There are lots of sweetcorn varieties to pick from including early, mid-season, and late cultivars. I always sow, and therefore recommend, modern F1 varieties that have sugar-enhanced, supersweet or extra tendersweet in their description. As the name suggests, these cultivars are much sweeter than heritage and non-F1 varieties - so you can skip that knob of butter for a healthier meal.

They also keep their sweetness even after freezing. We just strip off the outer leaves (husk/shucks) and silks, pop into a plastic bag and freeze.

In mid-May, I sow seeds under cover (9 cm pots containing Fertile Fibre Seed Compost). Later sowings, from the beginning of June, can be sown directly outdoors. Even so, I prefer to sow into 9 cm pots, filled with seed compost, rather than directly into the soil...

Young sweetcorn plants

...as this allows more targetted (and hence economical) watering and offers some protection against mice. The hosta rings protect against slug attacks until the plants are strong enough to look after themselves. Once the plants have germinated and developed a strong root system...

Strong, healthy root system (Incredible F1 Sweetcorn)

...they can be planted into the ground - still with some protection from slugs - in a block formation...

Block planting (Sweetcorn)

In hindsight, I got the positions of the sweetcorn and potatoes the wrong way round because the potatoes overshadowed the later-sown sweetcorn. I had to restrain the potatoes nearest the sweetcorn by trimming a few leaves and using poles and string. I shall try not to make the same mistake next year!

Once the plants were established, I removed the hosta rings and kept the patch weed-free. Because of the hot dry weather in August, I gave the soil around each plant a one-time thorough soak followed by a feed/mulch with my sieved homemade compost. Otherwise, the plants were left to get on as best they could. The only things to remember with growing sweetcorn is: (i) they like hot sunny weather so don't plant out too early (from the beginning of June in Hereford), (ii) always plant in blocks, not rows, because they are wind-pollinated - anything bigger than a 3 x 3 block should be fine, and (iii) only plant one variety to ensure a tasty crop of divine sweetness - cross-pollination with another variety may lose all the advantages, including taste, of your F1 hybrid.

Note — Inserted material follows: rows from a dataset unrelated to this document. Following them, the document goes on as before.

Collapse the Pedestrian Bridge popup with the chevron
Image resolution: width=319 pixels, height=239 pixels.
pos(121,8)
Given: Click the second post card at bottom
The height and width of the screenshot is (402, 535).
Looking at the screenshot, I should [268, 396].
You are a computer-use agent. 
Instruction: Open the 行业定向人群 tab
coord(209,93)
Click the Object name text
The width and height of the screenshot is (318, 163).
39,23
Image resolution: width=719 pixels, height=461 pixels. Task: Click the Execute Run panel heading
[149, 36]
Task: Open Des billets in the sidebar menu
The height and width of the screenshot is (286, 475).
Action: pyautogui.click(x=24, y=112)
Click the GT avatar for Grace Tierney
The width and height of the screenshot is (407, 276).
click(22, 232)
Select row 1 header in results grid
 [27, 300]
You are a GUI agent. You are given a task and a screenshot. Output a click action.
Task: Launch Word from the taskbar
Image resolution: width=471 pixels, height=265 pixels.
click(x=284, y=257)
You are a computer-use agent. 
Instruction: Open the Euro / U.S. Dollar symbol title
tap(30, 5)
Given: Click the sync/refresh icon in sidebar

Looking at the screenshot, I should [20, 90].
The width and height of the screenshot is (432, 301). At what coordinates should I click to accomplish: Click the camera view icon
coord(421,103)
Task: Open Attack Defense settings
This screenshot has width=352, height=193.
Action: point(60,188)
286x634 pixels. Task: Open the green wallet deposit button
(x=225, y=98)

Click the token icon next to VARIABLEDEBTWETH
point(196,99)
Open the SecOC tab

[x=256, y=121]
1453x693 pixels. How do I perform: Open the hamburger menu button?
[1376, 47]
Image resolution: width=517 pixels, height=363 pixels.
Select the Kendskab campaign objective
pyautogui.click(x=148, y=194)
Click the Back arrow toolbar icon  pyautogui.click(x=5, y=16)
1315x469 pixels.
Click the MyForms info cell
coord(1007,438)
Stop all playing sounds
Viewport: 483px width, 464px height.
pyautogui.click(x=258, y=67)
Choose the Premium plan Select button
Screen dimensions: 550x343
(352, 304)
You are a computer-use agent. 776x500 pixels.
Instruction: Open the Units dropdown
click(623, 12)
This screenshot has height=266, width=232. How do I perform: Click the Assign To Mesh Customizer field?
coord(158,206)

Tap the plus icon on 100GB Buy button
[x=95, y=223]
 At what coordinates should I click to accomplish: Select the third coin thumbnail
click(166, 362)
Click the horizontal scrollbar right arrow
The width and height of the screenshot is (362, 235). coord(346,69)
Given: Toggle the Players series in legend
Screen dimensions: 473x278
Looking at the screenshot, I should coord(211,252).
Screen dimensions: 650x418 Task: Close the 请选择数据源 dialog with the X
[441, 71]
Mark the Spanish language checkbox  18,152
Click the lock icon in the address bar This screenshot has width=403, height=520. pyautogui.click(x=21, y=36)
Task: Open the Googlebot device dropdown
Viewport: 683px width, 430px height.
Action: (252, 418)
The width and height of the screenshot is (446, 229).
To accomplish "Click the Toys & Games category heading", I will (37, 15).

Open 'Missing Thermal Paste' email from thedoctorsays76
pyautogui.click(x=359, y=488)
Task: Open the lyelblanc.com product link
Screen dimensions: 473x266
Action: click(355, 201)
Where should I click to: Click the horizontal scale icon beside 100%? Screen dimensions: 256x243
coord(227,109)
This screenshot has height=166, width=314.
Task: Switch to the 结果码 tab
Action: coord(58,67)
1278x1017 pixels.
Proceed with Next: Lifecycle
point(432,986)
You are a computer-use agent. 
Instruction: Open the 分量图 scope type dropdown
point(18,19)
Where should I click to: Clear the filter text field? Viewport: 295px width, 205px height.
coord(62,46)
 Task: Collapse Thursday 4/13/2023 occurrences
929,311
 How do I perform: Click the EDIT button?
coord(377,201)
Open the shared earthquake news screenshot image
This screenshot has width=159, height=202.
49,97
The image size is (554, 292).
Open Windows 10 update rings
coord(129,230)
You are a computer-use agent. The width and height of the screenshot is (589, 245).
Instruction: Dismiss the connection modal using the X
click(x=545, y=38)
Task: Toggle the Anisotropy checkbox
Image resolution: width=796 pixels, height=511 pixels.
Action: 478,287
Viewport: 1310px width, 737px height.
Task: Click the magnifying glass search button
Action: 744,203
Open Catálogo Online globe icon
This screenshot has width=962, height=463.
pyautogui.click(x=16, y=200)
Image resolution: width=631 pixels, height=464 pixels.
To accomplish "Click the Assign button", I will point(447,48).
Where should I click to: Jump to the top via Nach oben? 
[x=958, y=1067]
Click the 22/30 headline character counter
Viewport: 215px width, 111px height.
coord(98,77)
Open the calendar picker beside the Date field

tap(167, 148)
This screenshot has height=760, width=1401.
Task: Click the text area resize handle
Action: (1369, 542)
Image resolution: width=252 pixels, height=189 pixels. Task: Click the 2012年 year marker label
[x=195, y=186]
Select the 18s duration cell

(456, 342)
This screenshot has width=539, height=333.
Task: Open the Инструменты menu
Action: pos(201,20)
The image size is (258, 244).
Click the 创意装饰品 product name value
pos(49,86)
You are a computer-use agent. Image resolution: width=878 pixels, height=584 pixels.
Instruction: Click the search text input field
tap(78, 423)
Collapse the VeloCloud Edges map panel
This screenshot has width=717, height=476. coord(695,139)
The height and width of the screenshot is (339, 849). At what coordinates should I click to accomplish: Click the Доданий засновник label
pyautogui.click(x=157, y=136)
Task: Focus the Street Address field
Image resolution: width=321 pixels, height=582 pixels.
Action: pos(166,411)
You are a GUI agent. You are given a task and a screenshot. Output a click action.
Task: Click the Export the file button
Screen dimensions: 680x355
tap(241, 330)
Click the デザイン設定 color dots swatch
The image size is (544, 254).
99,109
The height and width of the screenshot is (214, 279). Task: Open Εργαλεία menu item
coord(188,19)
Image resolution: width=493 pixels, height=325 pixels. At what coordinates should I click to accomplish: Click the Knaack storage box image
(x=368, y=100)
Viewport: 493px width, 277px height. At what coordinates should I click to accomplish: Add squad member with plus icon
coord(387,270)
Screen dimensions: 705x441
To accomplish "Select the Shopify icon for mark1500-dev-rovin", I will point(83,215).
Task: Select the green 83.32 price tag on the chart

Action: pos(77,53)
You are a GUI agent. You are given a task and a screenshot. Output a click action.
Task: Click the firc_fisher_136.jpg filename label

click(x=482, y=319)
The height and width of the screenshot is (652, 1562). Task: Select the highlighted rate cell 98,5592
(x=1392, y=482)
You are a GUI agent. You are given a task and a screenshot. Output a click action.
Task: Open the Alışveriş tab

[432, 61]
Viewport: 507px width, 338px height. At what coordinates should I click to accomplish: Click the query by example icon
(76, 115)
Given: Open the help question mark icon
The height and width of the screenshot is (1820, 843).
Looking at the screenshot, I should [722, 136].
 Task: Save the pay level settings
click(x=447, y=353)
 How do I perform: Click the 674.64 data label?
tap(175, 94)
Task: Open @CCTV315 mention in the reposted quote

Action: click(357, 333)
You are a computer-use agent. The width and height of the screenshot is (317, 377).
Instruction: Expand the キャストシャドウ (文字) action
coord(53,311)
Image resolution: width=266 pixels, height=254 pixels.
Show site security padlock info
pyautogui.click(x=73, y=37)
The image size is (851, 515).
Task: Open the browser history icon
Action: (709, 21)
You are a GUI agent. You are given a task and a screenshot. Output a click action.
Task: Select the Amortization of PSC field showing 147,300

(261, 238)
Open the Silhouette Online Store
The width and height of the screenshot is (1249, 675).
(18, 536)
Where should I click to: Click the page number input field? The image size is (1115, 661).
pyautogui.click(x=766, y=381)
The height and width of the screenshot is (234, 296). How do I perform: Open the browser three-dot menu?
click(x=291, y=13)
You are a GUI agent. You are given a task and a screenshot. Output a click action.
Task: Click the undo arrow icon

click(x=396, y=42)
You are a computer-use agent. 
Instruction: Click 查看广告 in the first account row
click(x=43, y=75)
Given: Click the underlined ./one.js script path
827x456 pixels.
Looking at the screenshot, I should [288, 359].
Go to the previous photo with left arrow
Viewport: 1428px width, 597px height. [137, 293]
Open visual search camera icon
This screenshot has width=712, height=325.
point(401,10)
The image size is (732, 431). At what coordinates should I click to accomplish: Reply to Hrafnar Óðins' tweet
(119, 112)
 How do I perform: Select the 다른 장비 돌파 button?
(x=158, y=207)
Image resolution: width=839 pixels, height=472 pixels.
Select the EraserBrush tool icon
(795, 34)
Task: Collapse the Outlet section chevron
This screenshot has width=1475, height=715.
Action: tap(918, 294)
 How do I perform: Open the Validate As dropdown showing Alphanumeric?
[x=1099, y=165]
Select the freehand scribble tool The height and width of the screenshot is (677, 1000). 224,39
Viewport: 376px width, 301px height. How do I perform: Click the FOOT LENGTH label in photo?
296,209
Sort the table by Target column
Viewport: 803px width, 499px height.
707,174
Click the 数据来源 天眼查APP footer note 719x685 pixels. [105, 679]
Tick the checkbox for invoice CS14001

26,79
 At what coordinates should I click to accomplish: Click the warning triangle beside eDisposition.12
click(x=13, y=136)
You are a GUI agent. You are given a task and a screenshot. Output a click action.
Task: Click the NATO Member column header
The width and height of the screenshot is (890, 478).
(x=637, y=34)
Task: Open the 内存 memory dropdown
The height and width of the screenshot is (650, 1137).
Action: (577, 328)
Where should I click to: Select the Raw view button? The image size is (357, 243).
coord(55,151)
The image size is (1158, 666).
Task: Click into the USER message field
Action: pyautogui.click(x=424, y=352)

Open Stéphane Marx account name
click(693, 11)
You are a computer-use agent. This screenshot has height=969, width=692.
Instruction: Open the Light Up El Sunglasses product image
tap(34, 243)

Depending on the variety and the size of your plot, one packet of seed may last for two years. Then you can try a different variety! Using raised beds, I can plant my corn closer together than the distances typically recommended on the seed packets.

Once the corn has been harvested, the stalks and leaves are composted in my hot composting systems. The bare ground is covered with a layer of homemade compost (non-sieved) and either covered with black plastic (to suppress weeds and stop the local cat population using the plot as a toilet) or sown with green manure.